Die Preise an der Zapfsäule steigen schon wieder, das spürt man im Alltag deutlich. Aktuell kostet im Durchschnitt aller Tankstellen Österreichs ein Liter Diesel 1,999 Euro, Super kommt auf 1,839 Euro.
Die Auswirkungen sind deutlich sichtbar. Laut einer Studie von AutoScout24 nutzen rund vier von zehn Autofahrern ihr Fahrzeug deutlich seltener als noch vor einiger Zeit (534 Interviews mit Autobesitzern). Konkret sind es 39 Prozent, die ihr Verhalten bereits angepasst haben. Männer schrauben ihre Fahrten dabei etwas stärker zurück als Frauen.
Zusätzlich verzichten 30 Prozent bewusst auf unnötige Wege. Erledigungen werden gebündelt, Fahrten besser geplant. Der Grund ist klar: Jeder Liter zählt.
Auch Alternativen werden für manche attraktiver. 16 Prozent steigen zumindest teilweise auf Öffis, Fahrrad oder andere Angebote um. Im Alltag zeigt sich außerdem: 5 Prozent arbeiten öfter im Homeoffice, 4 Prozent fahren vermehrt in Fahrgemeinschaften.
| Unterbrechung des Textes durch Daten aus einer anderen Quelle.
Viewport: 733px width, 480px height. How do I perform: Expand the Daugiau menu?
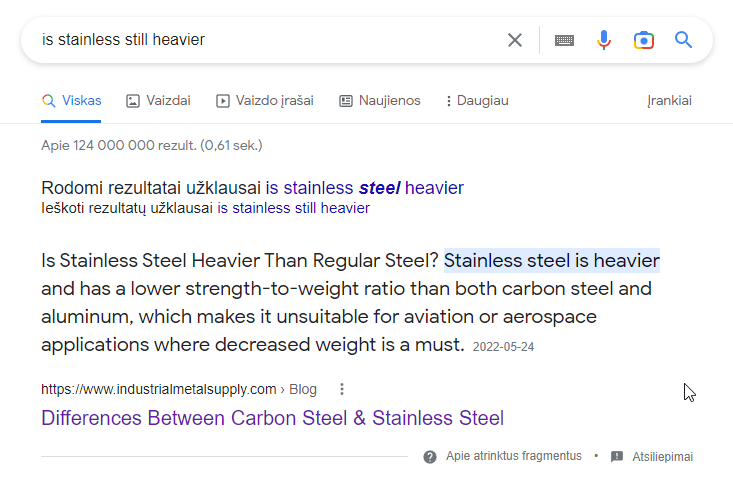(x=477, y=101)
Trotzdem bleibt das Auto für viele unverzichtbar. 61 Prozent nutzen ihren Wagen weiterhin genauso häufig wie bisher - trotz der höheren Kosten.
Spannend ist der Blick in die Zukunft: Fast die Hälfte der Befragten hat sich noch gar keine Gedanken über ihr Mobilitätsverhalten gemacht. Weitere 37 Prozent denken zwar darüber nach, planen aber keine konkreten Änderungen.
Nur 16 Prozent überlegen aktiv umzusteigen. Ein kleiner Teil denkt dabei an ein Elektroauto oder Hybrid, andere ziehen sogar einen kompletten Verzicht auf das Auto in Betracht.
"Die aktuellen Zahlen zeigen klar, dass steigende Spritpreise das Verhalten vieler Menschen beeinflussen – allerdings derzeit eher punktuell als grundlegend, wie die Umfrageergebnisse belegen", sagt Nikolaus Menches von AutoScout24 in Österreich.